Reproduce verbatim the lines that begin with the line containing "922x522 pixels. Task: Go to the Nodes tab" and end with the line containing "Looking at the screenshot, I should [176, 233].", including both of those lines.

Element and text position data:

--- start ---

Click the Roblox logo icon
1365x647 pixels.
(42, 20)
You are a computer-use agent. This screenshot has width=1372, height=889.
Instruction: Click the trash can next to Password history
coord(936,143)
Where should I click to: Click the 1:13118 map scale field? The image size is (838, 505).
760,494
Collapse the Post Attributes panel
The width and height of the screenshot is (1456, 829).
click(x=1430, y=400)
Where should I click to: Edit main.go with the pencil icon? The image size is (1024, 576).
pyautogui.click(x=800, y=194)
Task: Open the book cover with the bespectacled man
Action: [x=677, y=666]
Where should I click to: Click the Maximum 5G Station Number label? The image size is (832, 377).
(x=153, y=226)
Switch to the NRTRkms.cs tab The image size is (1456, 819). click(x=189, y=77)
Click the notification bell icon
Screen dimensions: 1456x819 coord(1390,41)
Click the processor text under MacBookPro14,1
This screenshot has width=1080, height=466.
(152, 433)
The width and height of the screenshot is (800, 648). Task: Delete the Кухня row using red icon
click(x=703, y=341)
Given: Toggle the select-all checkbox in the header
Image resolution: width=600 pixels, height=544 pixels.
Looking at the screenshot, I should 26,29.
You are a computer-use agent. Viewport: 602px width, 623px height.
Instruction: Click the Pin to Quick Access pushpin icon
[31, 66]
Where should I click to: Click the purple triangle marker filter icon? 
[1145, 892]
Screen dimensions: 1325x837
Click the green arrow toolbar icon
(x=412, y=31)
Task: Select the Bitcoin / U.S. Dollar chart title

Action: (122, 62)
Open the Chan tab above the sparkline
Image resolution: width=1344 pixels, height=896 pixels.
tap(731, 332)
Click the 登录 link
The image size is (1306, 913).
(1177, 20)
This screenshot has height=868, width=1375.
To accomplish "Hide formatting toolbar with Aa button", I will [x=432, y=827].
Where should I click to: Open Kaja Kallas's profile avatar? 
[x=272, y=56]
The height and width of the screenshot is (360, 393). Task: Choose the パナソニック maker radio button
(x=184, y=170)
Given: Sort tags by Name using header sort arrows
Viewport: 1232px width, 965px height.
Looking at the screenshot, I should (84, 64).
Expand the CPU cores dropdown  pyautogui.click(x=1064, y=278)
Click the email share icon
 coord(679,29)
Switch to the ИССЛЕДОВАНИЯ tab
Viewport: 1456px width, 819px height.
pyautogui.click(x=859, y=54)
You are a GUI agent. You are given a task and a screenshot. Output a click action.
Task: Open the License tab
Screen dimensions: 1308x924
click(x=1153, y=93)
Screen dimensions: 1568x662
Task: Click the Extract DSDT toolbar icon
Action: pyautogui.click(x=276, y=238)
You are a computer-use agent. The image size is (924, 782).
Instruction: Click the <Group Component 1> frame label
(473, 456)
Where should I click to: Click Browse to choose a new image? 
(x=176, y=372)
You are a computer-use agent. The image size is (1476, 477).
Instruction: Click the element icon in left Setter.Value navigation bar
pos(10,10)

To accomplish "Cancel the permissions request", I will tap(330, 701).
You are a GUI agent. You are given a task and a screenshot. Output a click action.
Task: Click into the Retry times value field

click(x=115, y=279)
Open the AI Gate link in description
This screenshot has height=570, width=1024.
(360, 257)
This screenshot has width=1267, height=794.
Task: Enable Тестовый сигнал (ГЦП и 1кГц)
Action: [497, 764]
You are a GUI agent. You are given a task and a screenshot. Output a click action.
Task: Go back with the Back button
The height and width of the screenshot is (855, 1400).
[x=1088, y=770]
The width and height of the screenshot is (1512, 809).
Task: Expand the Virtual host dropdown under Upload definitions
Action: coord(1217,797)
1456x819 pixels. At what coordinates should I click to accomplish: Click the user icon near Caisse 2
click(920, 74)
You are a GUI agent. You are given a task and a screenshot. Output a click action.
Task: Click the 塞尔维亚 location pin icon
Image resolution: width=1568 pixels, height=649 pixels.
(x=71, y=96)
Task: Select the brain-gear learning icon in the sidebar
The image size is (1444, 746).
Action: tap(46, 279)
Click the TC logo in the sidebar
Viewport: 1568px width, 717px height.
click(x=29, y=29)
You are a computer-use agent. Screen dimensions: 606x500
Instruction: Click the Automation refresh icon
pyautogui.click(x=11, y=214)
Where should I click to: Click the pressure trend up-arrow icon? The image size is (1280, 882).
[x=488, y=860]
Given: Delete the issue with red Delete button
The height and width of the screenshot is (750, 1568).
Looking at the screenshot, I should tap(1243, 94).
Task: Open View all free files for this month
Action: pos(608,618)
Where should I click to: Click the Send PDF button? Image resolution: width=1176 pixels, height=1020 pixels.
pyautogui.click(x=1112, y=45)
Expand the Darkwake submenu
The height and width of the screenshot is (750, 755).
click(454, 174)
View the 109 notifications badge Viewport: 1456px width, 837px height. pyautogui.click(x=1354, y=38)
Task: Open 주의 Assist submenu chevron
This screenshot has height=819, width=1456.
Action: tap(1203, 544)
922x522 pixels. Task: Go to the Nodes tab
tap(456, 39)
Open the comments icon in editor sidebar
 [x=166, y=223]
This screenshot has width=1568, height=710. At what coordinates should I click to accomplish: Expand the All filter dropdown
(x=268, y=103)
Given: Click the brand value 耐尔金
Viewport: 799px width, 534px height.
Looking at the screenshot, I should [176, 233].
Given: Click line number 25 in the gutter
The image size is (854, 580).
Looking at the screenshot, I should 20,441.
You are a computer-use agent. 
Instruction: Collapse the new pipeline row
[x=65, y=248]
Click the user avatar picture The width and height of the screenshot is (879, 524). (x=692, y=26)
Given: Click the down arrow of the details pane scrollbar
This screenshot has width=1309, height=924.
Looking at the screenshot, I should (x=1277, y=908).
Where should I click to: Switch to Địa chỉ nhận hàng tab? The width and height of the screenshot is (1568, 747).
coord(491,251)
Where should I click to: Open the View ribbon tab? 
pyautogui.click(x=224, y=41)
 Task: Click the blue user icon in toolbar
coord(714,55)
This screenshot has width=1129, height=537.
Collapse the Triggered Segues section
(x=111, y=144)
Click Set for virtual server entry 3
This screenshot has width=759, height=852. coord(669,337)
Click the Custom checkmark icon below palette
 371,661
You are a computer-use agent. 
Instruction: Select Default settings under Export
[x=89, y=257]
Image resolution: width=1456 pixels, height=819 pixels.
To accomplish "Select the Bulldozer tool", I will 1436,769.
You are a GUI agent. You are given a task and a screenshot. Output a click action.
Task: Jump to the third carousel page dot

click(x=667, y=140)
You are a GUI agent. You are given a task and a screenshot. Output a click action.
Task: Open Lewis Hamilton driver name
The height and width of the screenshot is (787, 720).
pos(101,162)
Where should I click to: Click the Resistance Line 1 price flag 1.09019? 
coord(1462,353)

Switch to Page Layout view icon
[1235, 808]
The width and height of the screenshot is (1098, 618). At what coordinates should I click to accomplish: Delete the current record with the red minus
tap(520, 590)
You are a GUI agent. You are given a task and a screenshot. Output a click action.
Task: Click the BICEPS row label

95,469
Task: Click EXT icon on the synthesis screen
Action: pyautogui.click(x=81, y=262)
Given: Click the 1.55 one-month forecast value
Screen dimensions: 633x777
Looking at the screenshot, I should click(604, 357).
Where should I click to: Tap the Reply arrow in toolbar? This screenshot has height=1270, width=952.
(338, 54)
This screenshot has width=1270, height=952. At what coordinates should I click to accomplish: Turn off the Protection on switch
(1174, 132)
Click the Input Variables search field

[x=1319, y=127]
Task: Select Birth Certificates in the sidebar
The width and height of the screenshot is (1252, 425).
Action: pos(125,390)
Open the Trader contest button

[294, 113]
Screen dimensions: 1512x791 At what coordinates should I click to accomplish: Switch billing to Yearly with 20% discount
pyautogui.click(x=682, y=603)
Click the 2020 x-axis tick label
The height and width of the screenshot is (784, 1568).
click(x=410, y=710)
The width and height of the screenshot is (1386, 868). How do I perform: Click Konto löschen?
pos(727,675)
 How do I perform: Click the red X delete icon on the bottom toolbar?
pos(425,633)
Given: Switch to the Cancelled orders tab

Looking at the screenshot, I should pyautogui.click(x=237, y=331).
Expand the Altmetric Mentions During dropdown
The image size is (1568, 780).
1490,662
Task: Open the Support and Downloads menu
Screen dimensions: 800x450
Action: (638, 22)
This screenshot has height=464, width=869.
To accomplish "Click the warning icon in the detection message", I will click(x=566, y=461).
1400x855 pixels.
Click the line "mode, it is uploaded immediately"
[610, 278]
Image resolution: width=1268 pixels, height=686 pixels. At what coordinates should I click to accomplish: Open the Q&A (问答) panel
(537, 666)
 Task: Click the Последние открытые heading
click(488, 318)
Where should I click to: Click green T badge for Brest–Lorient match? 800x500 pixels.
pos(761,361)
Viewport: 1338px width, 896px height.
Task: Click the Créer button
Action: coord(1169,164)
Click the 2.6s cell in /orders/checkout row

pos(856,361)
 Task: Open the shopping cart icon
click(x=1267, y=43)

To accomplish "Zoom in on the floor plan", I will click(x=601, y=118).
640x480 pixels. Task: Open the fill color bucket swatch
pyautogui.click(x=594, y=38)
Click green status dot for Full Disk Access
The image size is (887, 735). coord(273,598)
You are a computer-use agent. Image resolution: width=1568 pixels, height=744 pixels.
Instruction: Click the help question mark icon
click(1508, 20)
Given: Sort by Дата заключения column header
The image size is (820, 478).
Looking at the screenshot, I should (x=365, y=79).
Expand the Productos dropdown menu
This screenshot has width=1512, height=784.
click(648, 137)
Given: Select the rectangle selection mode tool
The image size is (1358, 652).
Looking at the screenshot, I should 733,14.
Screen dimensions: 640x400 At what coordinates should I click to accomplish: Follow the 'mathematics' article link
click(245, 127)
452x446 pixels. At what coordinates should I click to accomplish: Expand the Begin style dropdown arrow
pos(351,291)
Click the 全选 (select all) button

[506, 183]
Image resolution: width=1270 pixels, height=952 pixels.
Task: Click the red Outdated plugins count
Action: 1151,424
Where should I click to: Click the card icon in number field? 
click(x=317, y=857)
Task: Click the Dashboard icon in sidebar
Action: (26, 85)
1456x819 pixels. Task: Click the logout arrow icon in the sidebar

--- end ---

▸ Solution:
922x522 pixels. Task: Go to the Nodes tab
tap(456, 39)
Open the comments icon in editor sidebar
 [x=166, y=223]
This screenshot has width=1568, height=710. At what coordinates should I click to accomplish: Expand the All filter dropdown
(x=268, y=103)
Given: Click the brand value 耐尔金
Viewport: 799px width, 534px height.
Looking at the screenshot, I should [176, 233].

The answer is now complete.